Data for review Start Marker
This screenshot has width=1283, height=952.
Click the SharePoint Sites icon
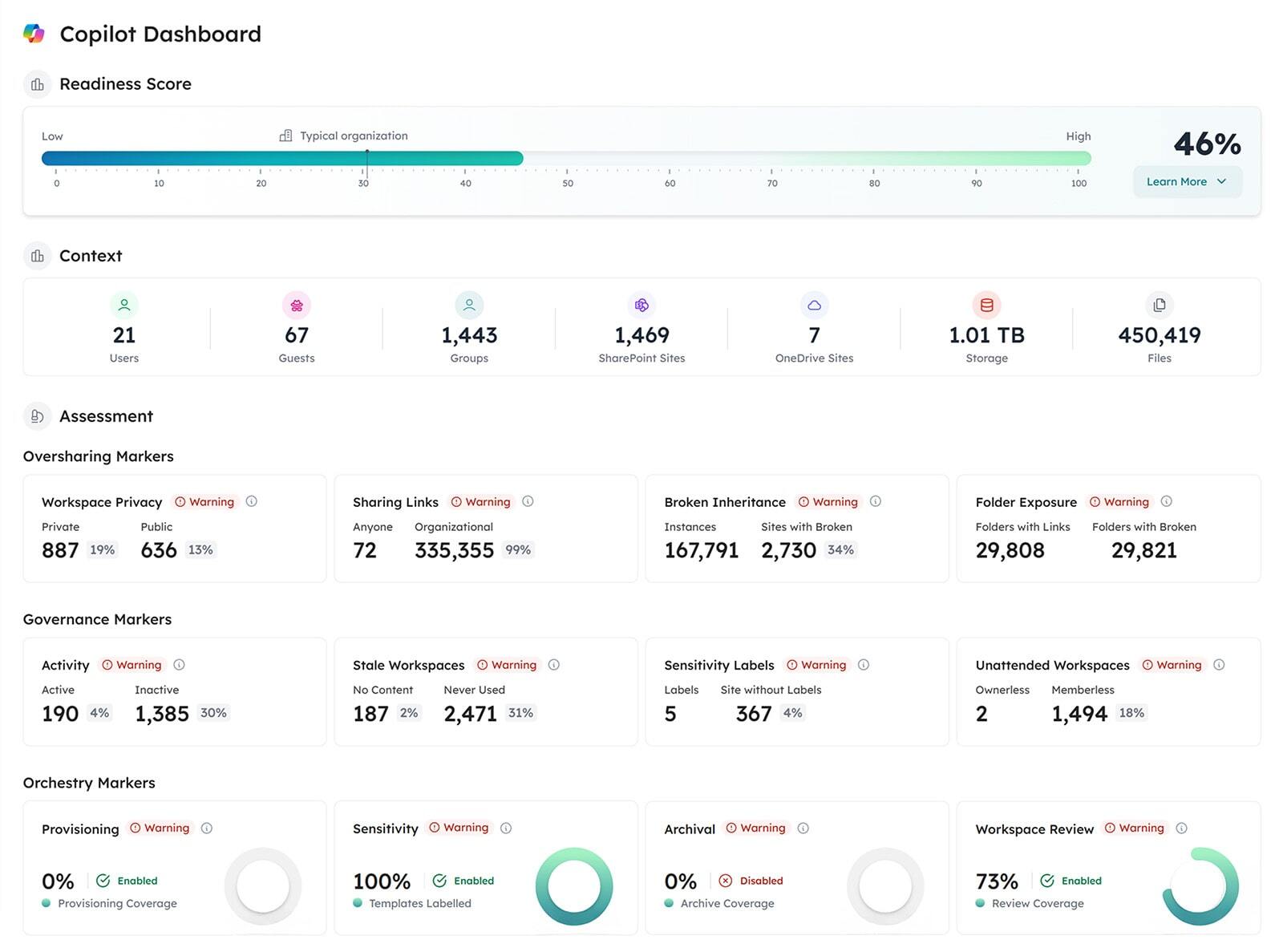(x=641, y=305)
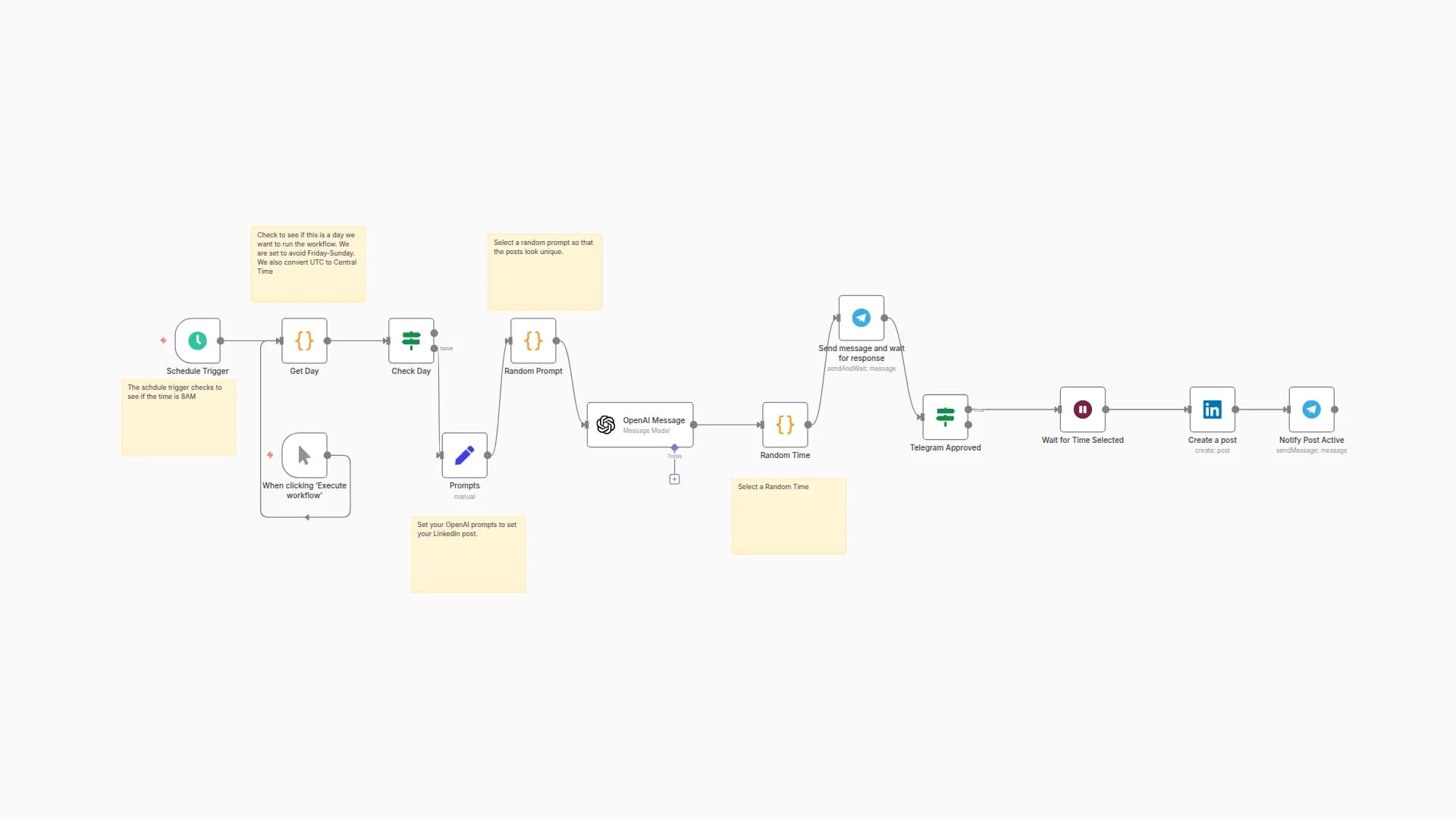Select the Get Day code node

(303, 341)
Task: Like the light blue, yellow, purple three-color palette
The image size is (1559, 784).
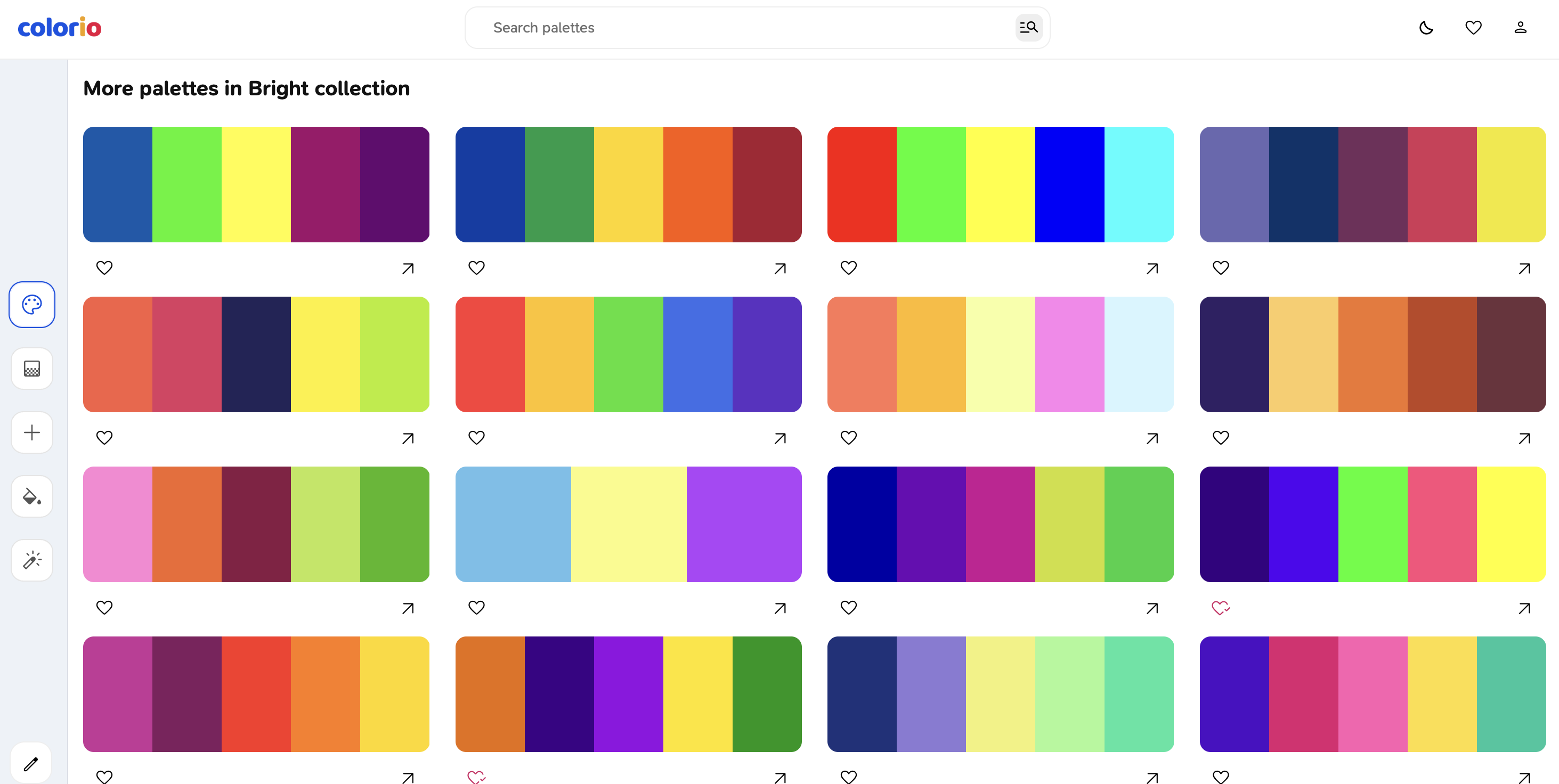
Data for review End Marker
Brief
Give all the entries again exactly, dropping each picture.

Task response
This screenshot has width=1283, height=952.
Click the SharePoint Sites icon
(x=641, y=305)
Select the Get Day code node

(303, 341)
Task: Like the light blue, yellow, purple three-color palette
The image size is (1559, 784).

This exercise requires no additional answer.